Please reproduce each of the following entries exactly.

------ Data for processing ------

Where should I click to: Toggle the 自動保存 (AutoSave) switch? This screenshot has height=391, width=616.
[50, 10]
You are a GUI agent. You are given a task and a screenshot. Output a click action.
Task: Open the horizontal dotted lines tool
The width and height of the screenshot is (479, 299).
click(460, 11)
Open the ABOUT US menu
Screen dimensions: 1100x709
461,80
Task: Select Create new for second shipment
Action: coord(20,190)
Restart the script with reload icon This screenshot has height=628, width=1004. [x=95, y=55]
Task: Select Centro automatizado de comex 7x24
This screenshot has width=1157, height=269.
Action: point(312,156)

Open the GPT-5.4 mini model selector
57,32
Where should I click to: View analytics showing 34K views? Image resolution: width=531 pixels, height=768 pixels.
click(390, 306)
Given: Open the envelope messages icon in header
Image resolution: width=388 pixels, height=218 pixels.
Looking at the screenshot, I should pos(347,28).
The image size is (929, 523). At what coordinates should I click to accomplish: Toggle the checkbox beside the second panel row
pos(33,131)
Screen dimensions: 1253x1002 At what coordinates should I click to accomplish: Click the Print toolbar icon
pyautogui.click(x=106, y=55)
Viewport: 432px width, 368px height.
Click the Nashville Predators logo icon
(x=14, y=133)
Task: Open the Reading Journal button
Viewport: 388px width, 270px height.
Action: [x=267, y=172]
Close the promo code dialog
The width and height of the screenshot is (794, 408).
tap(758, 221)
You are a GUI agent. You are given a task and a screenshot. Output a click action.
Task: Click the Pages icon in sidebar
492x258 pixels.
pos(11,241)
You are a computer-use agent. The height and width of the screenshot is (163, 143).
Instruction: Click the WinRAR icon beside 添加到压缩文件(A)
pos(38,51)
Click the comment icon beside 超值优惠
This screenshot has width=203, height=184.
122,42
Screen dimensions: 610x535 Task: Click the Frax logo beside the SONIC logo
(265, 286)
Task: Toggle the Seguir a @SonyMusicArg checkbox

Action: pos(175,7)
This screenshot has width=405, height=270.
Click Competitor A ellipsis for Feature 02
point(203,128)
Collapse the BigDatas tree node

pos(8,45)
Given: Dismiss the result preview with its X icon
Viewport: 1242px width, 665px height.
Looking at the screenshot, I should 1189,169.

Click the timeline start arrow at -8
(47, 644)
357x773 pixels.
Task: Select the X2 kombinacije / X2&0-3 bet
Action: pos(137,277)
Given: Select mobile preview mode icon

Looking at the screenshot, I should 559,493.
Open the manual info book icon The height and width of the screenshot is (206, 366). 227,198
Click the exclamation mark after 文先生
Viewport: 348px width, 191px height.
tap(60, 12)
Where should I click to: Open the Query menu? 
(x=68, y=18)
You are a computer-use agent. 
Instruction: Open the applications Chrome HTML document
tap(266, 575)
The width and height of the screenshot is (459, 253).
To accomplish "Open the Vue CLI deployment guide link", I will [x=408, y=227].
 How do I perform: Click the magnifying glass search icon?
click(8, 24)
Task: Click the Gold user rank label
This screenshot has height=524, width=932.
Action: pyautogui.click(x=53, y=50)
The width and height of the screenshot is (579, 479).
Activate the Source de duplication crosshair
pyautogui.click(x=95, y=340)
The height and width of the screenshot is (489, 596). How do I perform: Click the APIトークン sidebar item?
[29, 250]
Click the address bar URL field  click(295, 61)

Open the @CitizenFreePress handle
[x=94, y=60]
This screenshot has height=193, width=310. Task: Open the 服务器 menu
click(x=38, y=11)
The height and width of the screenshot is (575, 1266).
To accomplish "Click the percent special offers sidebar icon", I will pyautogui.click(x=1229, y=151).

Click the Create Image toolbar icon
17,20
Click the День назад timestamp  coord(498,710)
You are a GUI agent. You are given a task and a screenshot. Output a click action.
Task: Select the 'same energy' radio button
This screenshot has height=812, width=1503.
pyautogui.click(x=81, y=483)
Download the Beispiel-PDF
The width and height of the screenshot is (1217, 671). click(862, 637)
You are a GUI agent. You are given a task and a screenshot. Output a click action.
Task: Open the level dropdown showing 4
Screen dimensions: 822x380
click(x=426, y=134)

------

- **Result for this task**:
Where should I click to: Toggle the 自動保存 (AutoSave) switch? This screenshot has height=391, width=616.
[50, 10]
You are a GUI agent. You are given a task and a screenshot. Output a click action.
Task: Open the horizontal dotted lines tool
The width and height of the screenshot is (479, 299).
click(460, 11)
Open the ABOUT US menu
Screen dimensions: 1100x709
461,80
Task: Select Create new for second shipment
Action: coord(20,190)
Restart the script with reload icon This screenshot has height=628, width=1004. [x=95, y=55]
Task: Select Centro automatizado de comex 7x24
This screenshot has width=1157, height=269.
Action: point(312,156)

Open the GPT-5.4 mini model selector
57,32
Where should I click to: View analytics showing 34K views? Image resolution: width=531 pixels, height=768 pixels.
click(390, 306)
Given: Open the envelope messages icon in header
Image resolution: width=388 pixels, height=218 pixels.
Looking at the screenshot, I should pos(347,28).
The image size is (929, 523). At what coordinates should I click to accomplish: Toggle the checkbox beside the second panel row
pos(33,131)
Screen dimensions: 1253x1002 At what coordinates should I click to accomplish: Click the Print toolbar icon
pyautogui.click(x=106, y=55)
Viewport: 432px width, 368px height.
Click the Nashville Predators logo icon
(x=14, y=133)
Task: Open the Reading Journal button
Viewport: 388px width, 270px height.
Action: [x=267, y=172]
Close the promo code dialog
The width and height of the screenshot is (794, 408).
tap(758, 221)
You are a GUI agent. You are given a task and a screenshot. Output a click action.
Task: Click the Pages icon in sidebar
492x258 pixels.
pos(11,241)
You are a computer-use agent. The height and width of the screenshot is (163, 143).
Instruction: Click the WinRAR icon beside 添加到压缩文件(A)
pos(38,51)
Click the comment icon beside 超值优惠
This screenshot has width=203, height=184.
122,42
Screen dimensions: 610x535 Task: Click the Frax logo beside the SONIC logo
(265, 286)
Task: Toggle the Seguir a @SonyMusicArg checkbox

Action: pos(175,7)
This screenshot has width=405, height=270.
Click Competitor A ellipsis for Feature 02
point(203,128)
Collapse the BigDatas tree node

pos(8,45)
Given: Dismiss the result preview with its X icon
Viewport: 1242px width, 665px height.
Looking at the screenshot, I should 1189,169.

Click the timeline start arrow at -8
(47, 644)
357x773 pixels.
Task: Select the X2 kombinacije / X2&0-3 bet
Action: pos(137,277)
Given: Select mobile preview mode icon

Looking at the screenshot, I should 559,493.
Open the manual info book icon The height and width of the screenshot is (206, 366). 227,198
Click the exclamation mark after 文先生
Viewport: 348px width, 191px height.
tap(60, 12)
Where should I click to: Open the Query menu? 
(x=68, y=18)
You are a computer-use agent. 
Instruction: Open the applications Chrome HTML document
tap(266, 575)
The width and height of the screenshot is (459, 253).
To accomplish "Open the Vue CLI deployment guide link", I will [x=408, y=227].
 How do I perform: Click the magnifying glass search icon?
click(8, 24)
Task: Click the Gold user rank label
This screenshot has height=524, width=932.
Action: pyautogui.click(x=53, y=50)
The width and height of the screenshot is (579, 479).
Activate the Source de duplication crosshair
pyautogui.click(x=95, y=340)
The height and width of the screenshot is (489, 596). How do I perform: Click the APIトークン sidebar item?
[29, 250]
Click the address bar URL field  click(295, 61)

Open the @CitizenFreePress handle
[x=94, y=60]
This screenshot has height=193, width=310. Task: Open the 服务器 menu
click(x=38, y=11)
The height and width of the screenshot is (575, 1266).
To accomplish "Click the percent special offers sidebar icon", I will pyautogui.click(x=1229, y=151).

Click the Create Image toolbar icon
17,20
Click the День назад timestamp  coord(498,710)
You are a GUI agent. You are given a task and a screenshot. Output a click action.
Task: Select the 'same energy' radio button
This screenshot has height=812, width=1503.
pyautogui.click(x=81, y=483)
Download the Beispiel-PDF
The width and height of the screenshot is (1217, 671). click(862, 637)
You are a GUI agent. You are given a task and a screenshot. Output a click action.
Task: Open the level dropdown showing 4
Screen dimensions: 822x380
click(x=426, y=134)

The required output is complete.